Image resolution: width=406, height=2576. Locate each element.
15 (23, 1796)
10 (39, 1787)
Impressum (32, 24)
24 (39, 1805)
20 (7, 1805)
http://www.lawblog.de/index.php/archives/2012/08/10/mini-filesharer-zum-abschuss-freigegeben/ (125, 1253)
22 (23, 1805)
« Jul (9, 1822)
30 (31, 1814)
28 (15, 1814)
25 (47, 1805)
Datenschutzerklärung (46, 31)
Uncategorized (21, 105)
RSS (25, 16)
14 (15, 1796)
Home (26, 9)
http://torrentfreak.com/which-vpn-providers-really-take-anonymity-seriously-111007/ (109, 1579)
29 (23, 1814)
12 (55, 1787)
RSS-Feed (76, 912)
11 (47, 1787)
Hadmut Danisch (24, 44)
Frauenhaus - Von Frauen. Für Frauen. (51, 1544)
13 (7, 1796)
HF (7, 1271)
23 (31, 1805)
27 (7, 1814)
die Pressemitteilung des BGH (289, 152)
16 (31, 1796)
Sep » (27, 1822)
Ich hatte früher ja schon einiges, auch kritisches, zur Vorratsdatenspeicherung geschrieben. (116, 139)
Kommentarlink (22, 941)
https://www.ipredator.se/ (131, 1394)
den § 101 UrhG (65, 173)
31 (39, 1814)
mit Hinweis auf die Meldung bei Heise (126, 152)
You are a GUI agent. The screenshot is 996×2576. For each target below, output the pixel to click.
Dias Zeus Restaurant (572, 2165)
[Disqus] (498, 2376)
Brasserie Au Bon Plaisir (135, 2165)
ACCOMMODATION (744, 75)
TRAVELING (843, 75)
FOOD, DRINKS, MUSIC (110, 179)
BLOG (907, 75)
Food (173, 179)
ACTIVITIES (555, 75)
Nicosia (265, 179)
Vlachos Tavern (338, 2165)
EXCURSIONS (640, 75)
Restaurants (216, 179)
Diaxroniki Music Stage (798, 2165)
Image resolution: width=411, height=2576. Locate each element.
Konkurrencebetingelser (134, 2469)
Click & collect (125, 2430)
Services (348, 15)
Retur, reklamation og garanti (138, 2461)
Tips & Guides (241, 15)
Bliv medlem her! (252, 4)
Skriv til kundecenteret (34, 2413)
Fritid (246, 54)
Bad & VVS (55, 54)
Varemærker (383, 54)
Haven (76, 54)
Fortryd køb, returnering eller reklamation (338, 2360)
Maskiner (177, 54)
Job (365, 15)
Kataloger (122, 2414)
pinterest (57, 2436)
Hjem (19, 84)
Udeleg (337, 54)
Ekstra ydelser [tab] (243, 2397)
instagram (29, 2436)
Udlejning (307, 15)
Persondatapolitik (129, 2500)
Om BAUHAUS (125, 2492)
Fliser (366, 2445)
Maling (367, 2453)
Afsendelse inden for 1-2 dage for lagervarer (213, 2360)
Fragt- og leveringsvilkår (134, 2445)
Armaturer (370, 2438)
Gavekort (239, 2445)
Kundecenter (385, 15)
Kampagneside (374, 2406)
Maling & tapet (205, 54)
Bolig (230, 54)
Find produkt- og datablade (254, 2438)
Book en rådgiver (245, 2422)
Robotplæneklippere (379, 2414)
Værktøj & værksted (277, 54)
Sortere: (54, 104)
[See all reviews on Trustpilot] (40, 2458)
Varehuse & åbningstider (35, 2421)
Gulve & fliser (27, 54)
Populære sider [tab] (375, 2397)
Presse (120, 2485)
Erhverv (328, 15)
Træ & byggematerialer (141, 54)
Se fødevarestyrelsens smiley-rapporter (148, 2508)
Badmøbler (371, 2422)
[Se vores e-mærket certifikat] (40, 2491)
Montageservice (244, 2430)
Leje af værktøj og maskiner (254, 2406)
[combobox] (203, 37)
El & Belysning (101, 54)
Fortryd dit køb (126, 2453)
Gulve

• • • • •

_Task instructions_
For each line in the entries that contains the string "element", make a copy.

_Response for this exercise_
Image resolution: width=406, height=2576. Locate each element.
Image resolution: width=411, height=2576. Locate each element.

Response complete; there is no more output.